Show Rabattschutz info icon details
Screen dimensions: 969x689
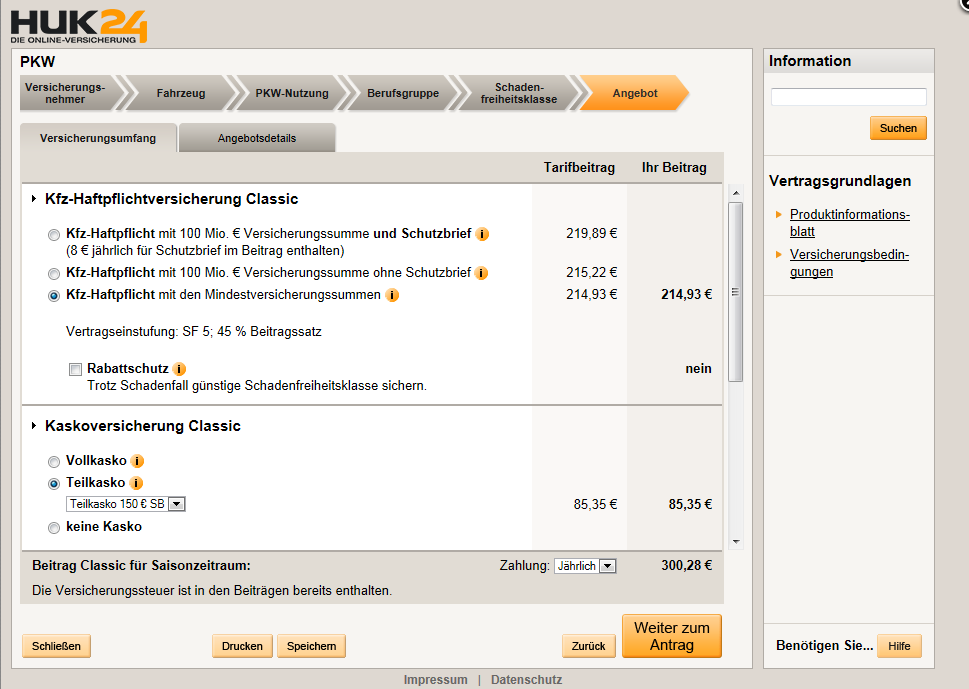(179, 369)
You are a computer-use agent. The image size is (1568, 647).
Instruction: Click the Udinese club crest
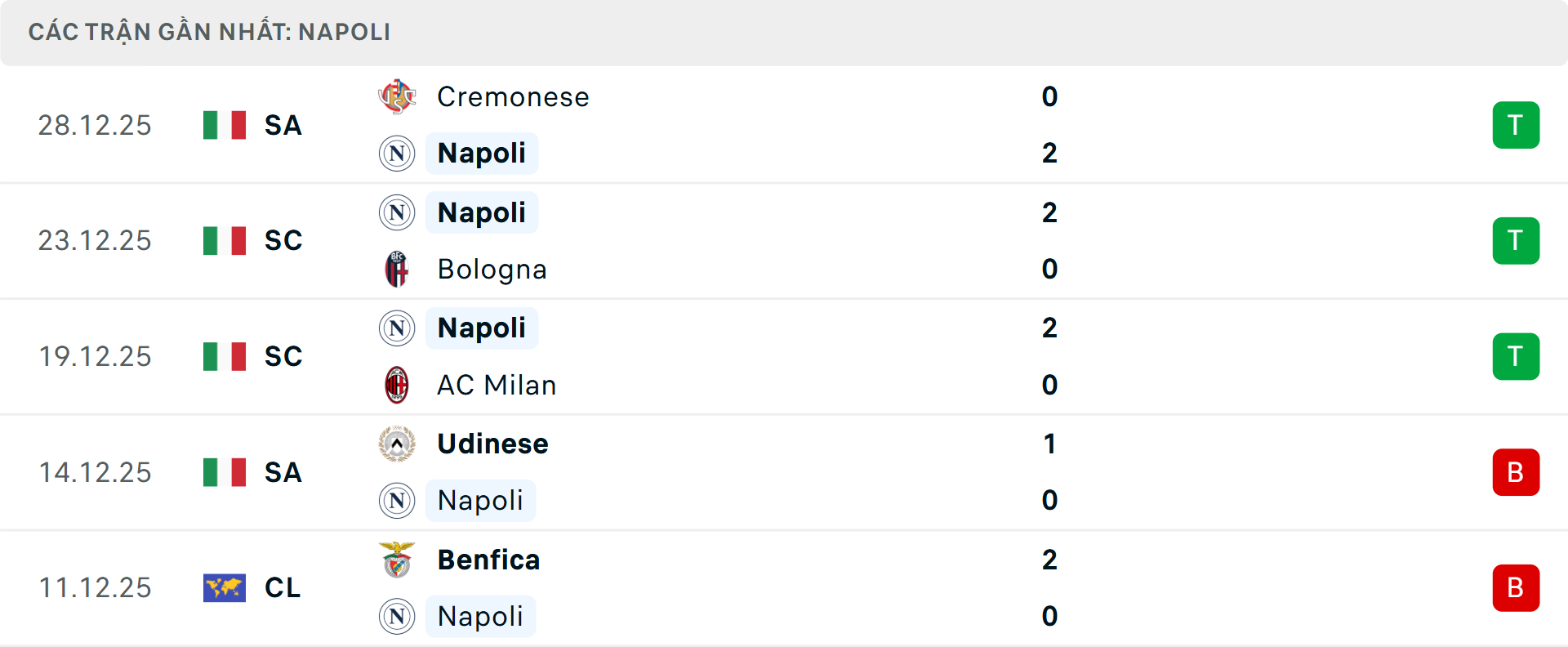[x=398, y=444]
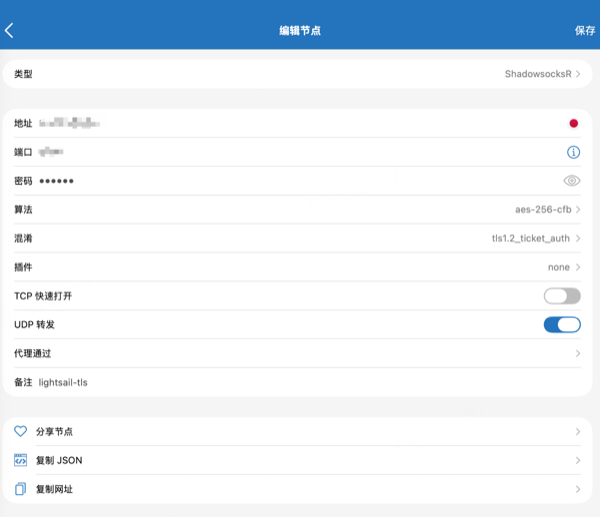
Task: Click the heart icon for share node
Action: tap(20, 431)
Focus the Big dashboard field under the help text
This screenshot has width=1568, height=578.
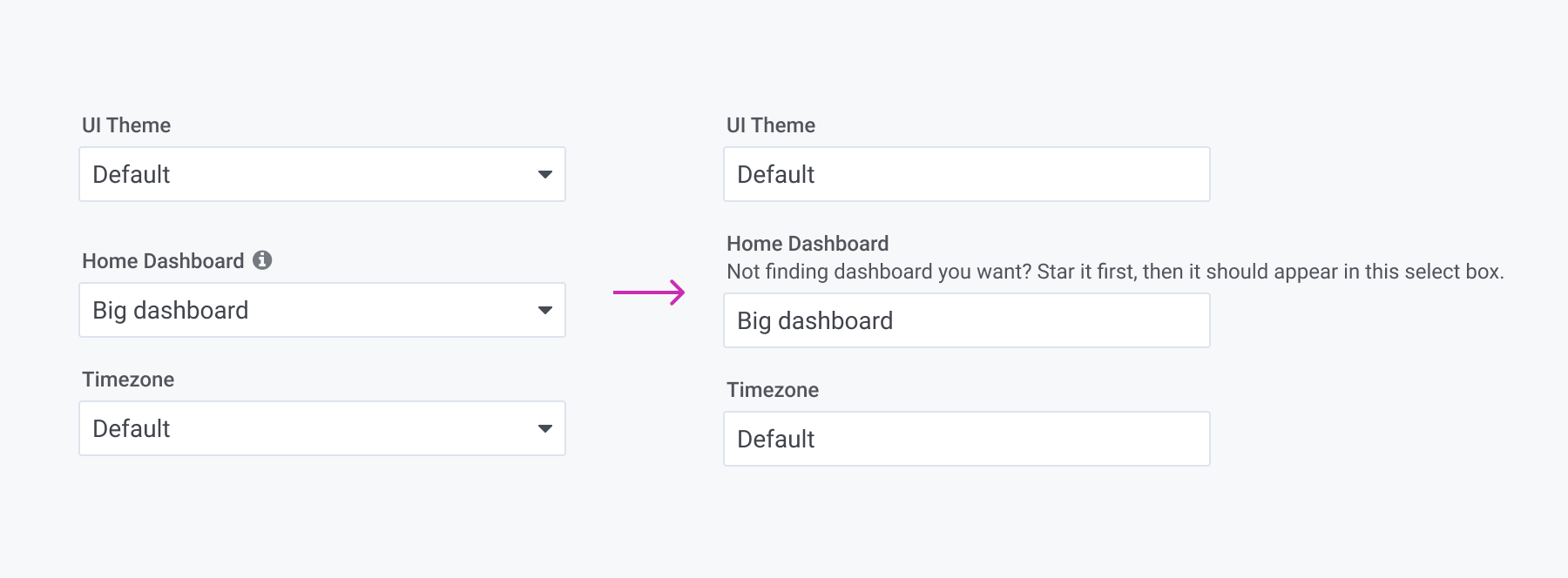966,321
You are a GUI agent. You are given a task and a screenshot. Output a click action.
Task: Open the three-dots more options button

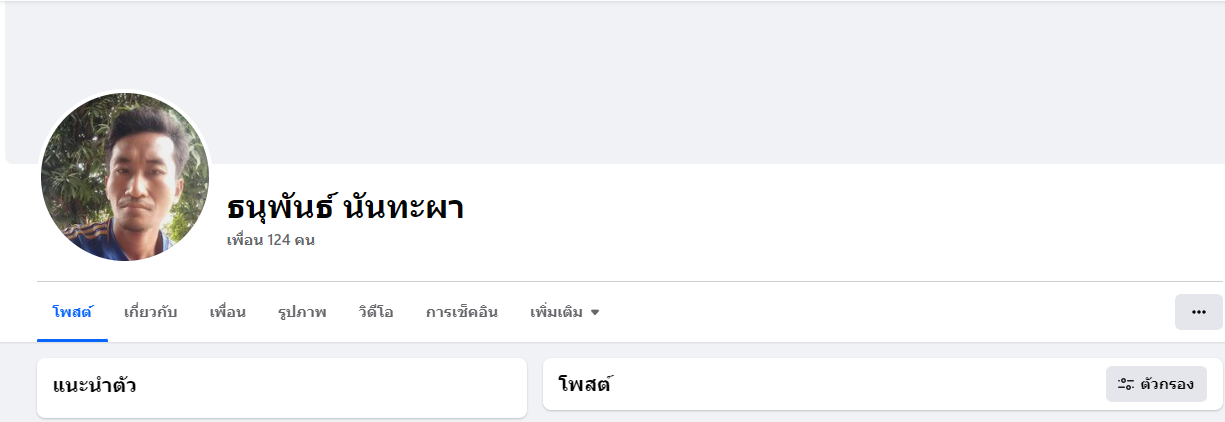(1198, 312)
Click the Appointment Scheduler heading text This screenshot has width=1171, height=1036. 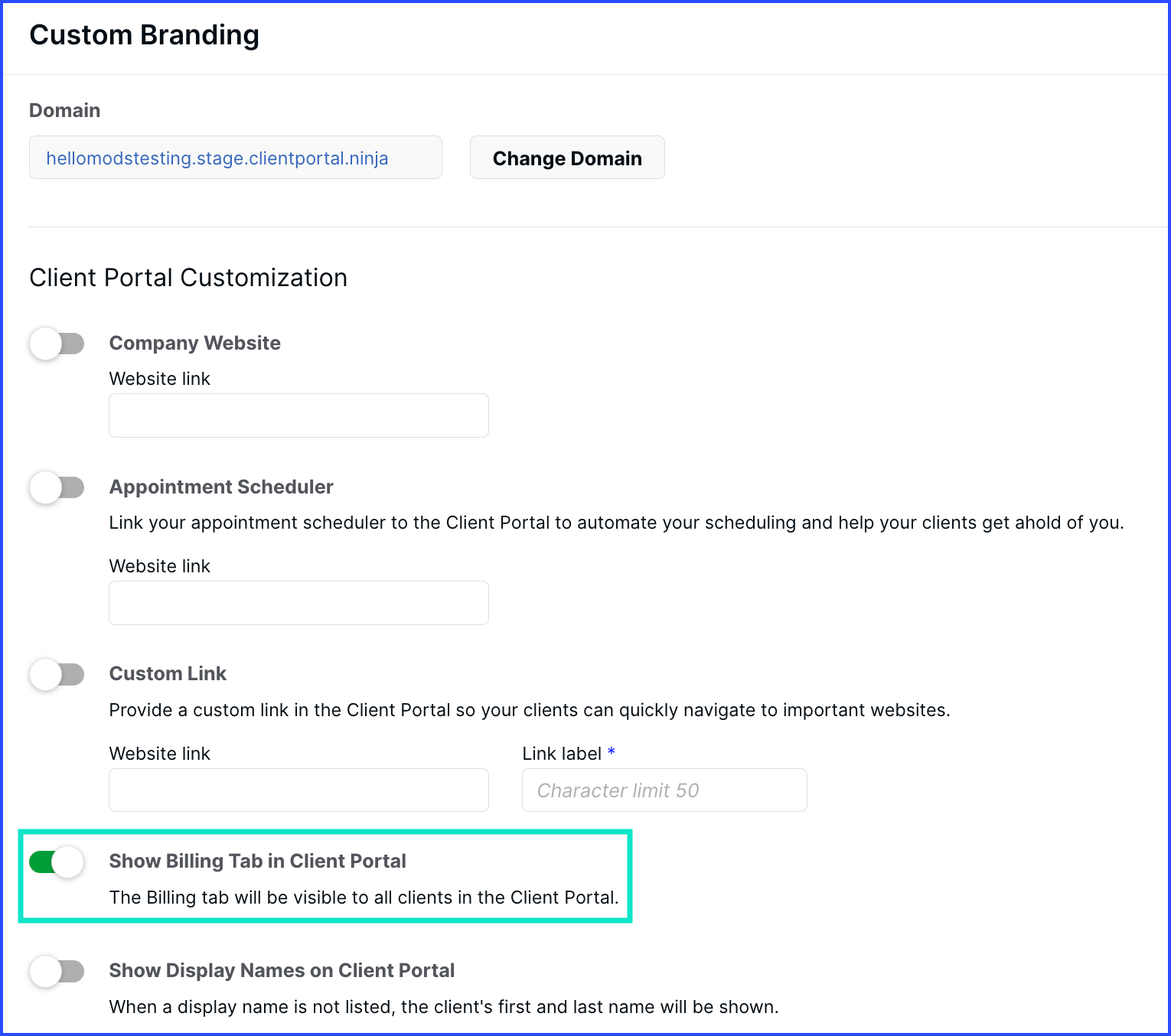[x=221, y=487]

ACTION ITEM:
The lines to copy are those in the listing that contain the word "agent".

EXERCISE RESPONSE:
You are a computer-use agent. The image size is (1568, 647).
You are a GUI agent. You are given a task and a screenshot. Output a click action.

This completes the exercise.